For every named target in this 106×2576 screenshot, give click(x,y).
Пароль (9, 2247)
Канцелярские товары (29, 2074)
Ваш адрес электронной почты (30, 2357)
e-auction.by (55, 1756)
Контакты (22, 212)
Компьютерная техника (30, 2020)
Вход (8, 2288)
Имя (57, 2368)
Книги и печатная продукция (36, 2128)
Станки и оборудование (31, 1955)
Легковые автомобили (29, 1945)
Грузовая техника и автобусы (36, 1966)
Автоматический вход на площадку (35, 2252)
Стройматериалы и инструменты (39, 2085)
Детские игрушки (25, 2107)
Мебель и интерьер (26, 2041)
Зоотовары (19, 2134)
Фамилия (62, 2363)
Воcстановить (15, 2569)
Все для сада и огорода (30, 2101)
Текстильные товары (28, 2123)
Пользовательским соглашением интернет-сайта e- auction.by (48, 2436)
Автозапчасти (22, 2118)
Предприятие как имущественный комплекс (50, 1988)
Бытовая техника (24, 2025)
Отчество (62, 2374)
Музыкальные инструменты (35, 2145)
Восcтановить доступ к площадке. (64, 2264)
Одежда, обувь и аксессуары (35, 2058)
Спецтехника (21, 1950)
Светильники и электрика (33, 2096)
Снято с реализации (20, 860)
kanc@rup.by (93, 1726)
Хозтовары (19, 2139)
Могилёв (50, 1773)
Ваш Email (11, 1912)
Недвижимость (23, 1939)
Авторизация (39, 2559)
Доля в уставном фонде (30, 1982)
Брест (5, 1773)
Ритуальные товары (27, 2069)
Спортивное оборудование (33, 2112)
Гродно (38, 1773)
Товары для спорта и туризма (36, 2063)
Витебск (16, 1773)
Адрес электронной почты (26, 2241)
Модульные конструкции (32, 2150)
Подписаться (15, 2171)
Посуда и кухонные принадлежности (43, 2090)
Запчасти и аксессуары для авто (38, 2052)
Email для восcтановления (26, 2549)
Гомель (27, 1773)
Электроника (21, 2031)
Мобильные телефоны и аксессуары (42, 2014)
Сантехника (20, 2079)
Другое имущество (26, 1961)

────────────────

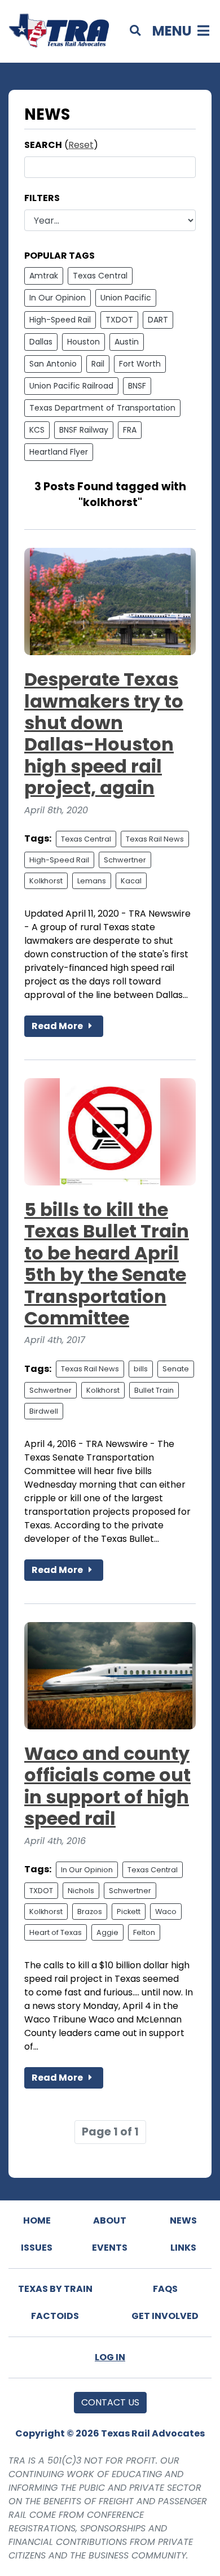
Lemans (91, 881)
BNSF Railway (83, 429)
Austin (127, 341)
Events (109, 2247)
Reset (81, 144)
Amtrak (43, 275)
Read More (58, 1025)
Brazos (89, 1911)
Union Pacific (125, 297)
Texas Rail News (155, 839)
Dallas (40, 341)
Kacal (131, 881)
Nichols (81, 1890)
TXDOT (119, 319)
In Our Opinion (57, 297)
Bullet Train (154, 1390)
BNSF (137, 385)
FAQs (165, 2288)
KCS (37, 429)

────────────────

▶ **AIM OF THE EXERCISE**: Go through the material and select each line with the string "Email" in it.

▶ **WRITTEN SOLUTION**:
Ваш Email (11, 1912)
Email для восcтановления (26, 2549)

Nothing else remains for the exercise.